● Activity
Output the line that contains "WPZOOM (1146, 539)", then every line beneath it through the end of the records, exactly as given and with no other lines.

Records from a dataset:
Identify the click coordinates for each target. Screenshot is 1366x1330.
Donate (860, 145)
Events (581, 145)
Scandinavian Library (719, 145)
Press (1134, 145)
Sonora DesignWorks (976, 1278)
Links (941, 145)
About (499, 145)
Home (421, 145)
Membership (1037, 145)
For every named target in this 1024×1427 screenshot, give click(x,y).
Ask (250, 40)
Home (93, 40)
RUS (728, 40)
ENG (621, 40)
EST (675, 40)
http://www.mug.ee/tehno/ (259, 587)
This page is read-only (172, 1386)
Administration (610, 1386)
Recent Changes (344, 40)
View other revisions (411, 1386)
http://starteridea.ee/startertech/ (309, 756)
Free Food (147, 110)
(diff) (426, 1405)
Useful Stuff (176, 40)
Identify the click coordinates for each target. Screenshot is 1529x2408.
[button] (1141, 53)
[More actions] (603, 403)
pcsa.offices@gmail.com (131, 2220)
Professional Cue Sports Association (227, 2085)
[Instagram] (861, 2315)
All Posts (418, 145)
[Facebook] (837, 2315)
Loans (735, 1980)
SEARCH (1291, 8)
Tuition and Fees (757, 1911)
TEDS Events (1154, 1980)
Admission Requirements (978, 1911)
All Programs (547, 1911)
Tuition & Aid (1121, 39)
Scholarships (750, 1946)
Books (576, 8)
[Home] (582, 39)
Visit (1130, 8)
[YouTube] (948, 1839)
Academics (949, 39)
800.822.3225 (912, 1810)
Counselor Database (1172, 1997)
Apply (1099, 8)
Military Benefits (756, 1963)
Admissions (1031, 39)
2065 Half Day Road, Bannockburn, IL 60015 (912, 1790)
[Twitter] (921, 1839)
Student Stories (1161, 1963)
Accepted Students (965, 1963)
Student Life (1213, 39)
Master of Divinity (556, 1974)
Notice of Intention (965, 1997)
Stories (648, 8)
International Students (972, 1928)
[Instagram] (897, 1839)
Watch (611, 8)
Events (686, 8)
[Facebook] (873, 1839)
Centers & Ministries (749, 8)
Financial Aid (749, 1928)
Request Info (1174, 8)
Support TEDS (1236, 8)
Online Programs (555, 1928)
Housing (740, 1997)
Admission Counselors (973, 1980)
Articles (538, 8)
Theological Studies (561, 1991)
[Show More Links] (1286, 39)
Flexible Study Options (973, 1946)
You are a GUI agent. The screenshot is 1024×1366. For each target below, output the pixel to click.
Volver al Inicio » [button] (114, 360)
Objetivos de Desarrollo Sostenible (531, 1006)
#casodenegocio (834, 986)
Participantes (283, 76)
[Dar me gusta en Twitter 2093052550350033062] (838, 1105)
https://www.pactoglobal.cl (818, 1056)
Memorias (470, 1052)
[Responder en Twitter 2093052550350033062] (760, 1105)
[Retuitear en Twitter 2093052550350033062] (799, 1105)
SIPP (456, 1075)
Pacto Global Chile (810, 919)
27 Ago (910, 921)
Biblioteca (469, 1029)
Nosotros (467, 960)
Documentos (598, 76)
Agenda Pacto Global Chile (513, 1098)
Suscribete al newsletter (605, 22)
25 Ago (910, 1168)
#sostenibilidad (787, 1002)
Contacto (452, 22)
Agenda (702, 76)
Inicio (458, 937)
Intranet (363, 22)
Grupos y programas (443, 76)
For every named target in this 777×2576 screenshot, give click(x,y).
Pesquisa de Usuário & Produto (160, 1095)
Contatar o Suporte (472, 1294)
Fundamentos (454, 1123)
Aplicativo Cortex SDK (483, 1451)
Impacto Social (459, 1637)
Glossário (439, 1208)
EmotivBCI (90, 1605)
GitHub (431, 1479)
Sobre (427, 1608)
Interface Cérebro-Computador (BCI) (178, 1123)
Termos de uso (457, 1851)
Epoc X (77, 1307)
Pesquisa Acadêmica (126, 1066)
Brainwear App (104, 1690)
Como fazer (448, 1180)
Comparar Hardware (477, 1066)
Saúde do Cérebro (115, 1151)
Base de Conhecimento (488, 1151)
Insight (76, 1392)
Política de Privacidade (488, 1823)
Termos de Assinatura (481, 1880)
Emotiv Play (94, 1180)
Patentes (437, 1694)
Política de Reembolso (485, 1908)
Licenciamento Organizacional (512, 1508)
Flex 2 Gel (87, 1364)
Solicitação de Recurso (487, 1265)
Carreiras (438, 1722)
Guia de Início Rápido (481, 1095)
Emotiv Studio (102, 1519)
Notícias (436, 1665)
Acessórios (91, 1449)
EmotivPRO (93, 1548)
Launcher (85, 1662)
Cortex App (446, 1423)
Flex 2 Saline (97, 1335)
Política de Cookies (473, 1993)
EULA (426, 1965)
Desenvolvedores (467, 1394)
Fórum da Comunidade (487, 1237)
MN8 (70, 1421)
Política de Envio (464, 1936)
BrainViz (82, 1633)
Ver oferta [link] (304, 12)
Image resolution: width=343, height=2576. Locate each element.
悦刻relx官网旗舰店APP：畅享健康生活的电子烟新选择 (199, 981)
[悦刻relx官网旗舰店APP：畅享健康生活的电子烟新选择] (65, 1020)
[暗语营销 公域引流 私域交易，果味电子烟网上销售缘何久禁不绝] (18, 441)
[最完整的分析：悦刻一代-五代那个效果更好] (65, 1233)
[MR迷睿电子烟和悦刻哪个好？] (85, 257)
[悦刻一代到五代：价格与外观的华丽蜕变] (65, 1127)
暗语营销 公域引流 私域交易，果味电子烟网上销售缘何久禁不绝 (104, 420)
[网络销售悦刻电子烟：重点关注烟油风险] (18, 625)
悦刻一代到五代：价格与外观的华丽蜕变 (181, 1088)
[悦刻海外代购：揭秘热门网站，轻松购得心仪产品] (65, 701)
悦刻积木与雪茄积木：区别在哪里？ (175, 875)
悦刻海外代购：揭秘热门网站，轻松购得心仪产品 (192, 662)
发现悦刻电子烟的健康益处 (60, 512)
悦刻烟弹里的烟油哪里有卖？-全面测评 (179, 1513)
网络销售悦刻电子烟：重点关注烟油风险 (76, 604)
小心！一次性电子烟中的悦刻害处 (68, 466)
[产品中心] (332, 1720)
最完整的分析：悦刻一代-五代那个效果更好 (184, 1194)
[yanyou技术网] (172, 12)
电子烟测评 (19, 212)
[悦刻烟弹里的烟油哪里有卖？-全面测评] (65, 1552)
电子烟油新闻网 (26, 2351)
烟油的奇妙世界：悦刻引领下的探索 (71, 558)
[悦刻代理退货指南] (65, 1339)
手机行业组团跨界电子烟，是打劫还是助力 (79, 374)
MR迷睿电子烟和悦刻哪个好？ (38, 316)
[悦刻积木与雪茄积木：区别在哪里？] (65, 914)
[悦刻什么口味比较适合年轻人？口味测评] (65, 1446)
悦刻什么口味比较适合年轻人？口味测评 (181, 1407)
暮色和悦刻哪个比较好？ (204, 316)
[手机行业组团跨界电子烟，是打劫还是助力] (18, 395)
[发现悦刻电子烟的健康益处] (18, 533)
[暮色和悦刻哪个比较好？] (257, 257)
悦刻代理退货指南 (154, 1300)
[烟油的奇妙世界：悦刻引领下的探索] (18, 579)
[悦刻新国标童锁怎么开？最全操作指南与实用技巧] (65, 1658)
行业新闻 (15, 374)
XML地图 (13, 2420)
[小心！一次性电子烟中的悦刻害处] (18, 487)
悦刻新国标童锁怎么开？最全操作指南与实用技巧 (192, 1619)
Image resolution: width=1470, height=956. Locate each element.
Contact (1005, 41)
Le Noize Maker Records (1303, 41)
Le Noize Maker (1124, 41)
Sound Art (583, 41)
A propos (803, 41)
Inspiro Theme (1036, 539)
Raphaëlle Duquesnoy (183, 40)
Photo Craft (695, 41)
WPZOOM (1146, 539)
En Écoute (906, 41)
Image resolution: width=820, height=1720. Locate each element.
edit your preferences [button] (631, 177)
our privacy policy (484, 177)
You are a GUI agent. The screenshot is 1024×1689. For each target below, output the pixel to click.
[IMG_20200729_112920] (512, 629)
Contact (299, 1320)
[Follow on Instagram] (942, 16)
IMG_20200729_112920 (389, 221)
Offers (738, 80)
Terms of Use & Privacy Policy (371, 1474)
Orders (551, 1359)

● Response for this exercise
WPZOOM (1146, 539)
En Écoute (906, 41)
Image resolution: width=820, height=1720. Locate each element.
edit your preferences [button] (631, 177)
our privacy policy (484, 177)
You are a GUI agent. The screenshot is 1024×1689. For each target below, output the pixel to click.
[IMG_20200729_112920] (512, 629)
Contact (299, 1320)
[Follow on Instagram] (942, 16)
IMG_20200729_112920 (389, 221)
Offers (738, 80)
Terms of Use & Privacy Policy (371, 1474)
Orders (551, 1359)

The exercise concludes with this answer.